**CHALLENGES:**
1) For the MacBook Air discussion, say whether each statement agrees with the text, answering yes or no and quoting the deciding words: (a) The writer of post 2 needs a full-size keyboard. (b) The writer of post 2 plans to buy a MacBook Air. (c) Post 4 says a MacBook weighs about a pound more than the MacBook Air.
2) In the MacBook Air discussion, take the part that opens with the words containing "Edit for wordmunger's" and closes with "a few months).", and write it out again with "keyboard" swapped for "display" everywhere it appears.

**DOCUMENT TEXT:**
Discussion in 'MacBook Air' started by kuwisdelu, Jan 31, 2008.

  1. macrumors 65816

    Many people have pointed out the fact that the footprint of the MacBook Air is no smaller than the regular MacBook as a flaw, claiming that it's not a true ultraportable because of this. Obviously, Apple decided to do a different direction than many ultraportables, and wanted a full-size keyboard and screen, opting for thinness over a smaller footprint.

    Personally, I think that was a pretty good choice--it offers a different kind of ultraportable from the others out on the market. At the same time, I think it would be pretty cool if Apple also released at 12" MacBook Pro to replace the old 12" PowerBook. For my own use, I see the usefulness of a thin, light computer over a smaller footprint in that I'm going to be carrying a bag anyway. My bag also has notebooks in it and possibly textbooks, all of which are at the very least the same footprint size as the MacBook Air, so a smaller footprint wouldn't help me any, while the thinness may mean I could carry an extra textbook or a few more notebooks. Also, I'm not sure I could justify sacrificing much more screen real estate (for my purposes) just to have a smaller footprint, which won't help me much.

    Now obviously, many others disagree, and want a smaller footprint, not seeing the point of thinness. I'm wondering how a smaller footprint is very useful, which is why I'm asking (not saying it isn't, just curious why people like what they do). So I'd like to hear what everyone here's reasons are for wanting what they do. Do you prefer small footprint or thinness? Which do you find more useful, and why?

    Edit for wordmunger's point: Also, who finds weight most important, and how do all three influence your decisions?
  2. macrumors 603


    Honestly, neither one matters that much to me. It's the WEIGHT.

    I *must* have a full-size keyboard (I'm a writer), so I'd never buy an ultraportable that had a small keyboard. The macbook air looks great to me.

    Unfortunately I won't be getting one -- I can't justify the cost. But it sure is a nice computer. I'll be drooling over my wife's MBA (which her employer is buying her in a few months).
  3. macrumors regular

    I always considered an ultraportable to be very small, much smaller than your standard laptop (Macbook for instance). Something like the Iphone really- this is something very small that handles very basic computing like E-mail or maybe some mild note taking. I think the problem people see with the MBA is that it is basically the same size, needing essentially the same amount of space- sure it tapers down smaller but the majority of the computer isn't much smaller than the MB so when it comes to real world portability you only lose a small amount of the thickness and 2 pounds. I just am not sure what Mac was trying to do with the MBA and honestly I'm not sure if they were 100% sure on its role either.
  4. macrumors 6502


    dude ... the thing weighs 3 lbs, a macbook weighs a pound or so more. Thats 16 oz, Is that such a difference? The whole point of being ultraportable is that it is small enough to be used in places where conventional laptops cannot be used. On a plane, in class, a small table without much room, etc etc.

    Unless a pound or so of weight makes a tremendous difference for you, it is the footprint that really matters with respect to ultraportables. This in not an ultraportable machine. It has the same footprint as the Macbook, there is absolutely no advantage from an ultraportable perspective.

**Dataset excerpt:**
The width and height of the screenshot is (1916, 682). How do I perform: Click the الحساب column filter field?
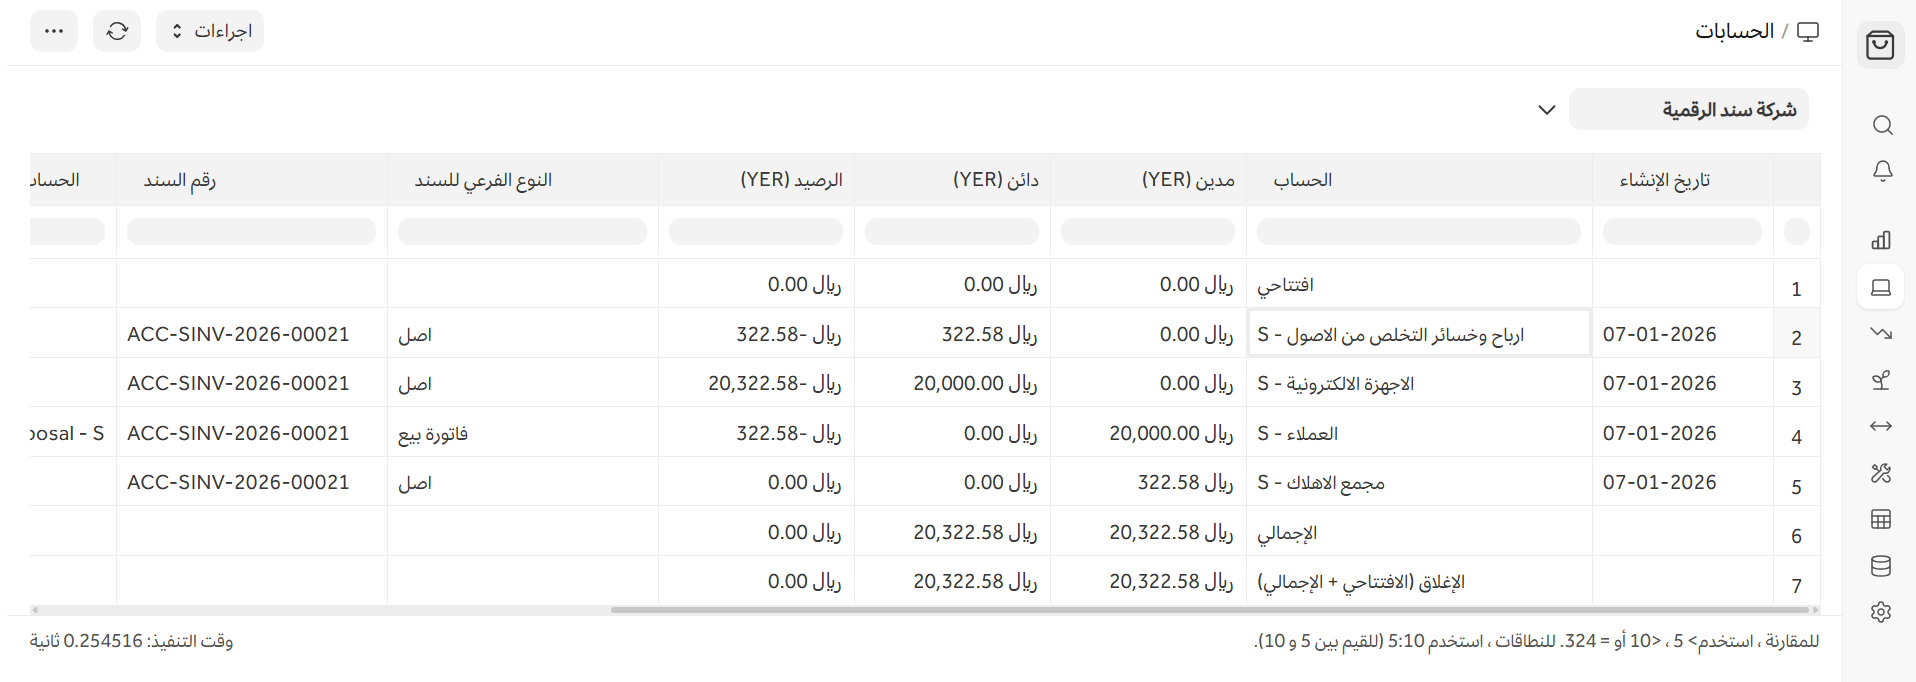point(1418,232)
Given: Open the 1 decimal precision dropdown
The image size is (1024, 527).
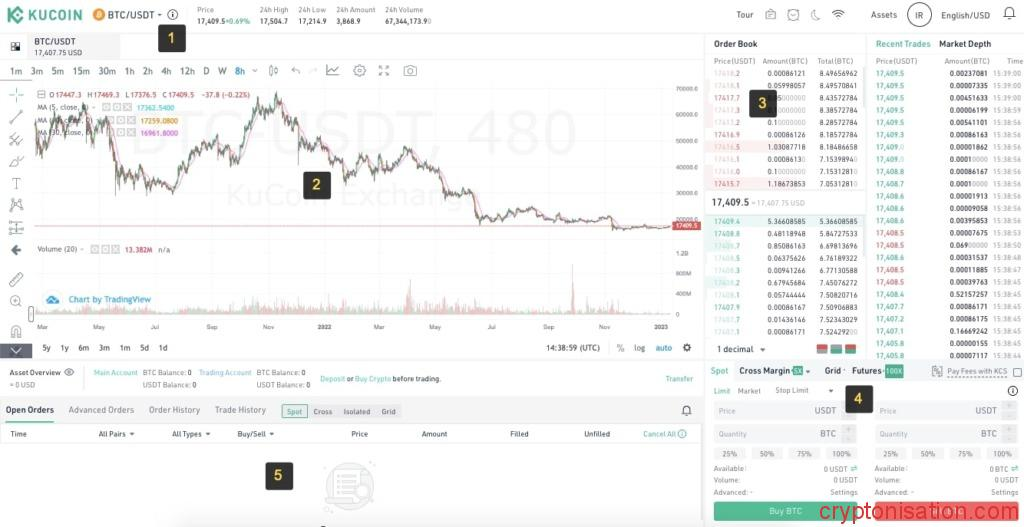Looking at the screenshot, I should point(742,349).
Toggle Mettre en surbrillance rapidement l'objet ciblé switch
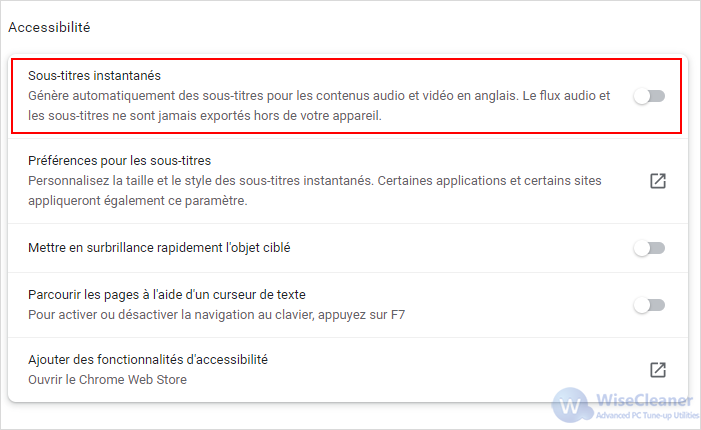This screenshot has width=701, height=430. point(649,248)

**THE RESPONSES:**
1)
(a) Yes: "I *must* have a full-size keyboard (I'm a writer)"
(b) No: "Unfortunately I won't be getting one -- I can't justify the cost."
(c) Yes: "the thing weighs 3 lbs, a macbook weighs a pound or so more"

2)
Edit for wordmunger's point: Also, who finds weight most important, and how do all three influence your decisions?
  2. macrumors 603


    Honestly, neither one matters that much to me. It's the WEIGHT.

    I *must* have a full-size display (I'm a writer), so I'd never buy an ultraportable that had a small display. The macbook air looks great to me.

    Unfortunately I won't be getting one -- I can't justify the cost. But it sure is a nice computer. I'll be drooling over my wife's MBA (which her employer is buying her in a few months).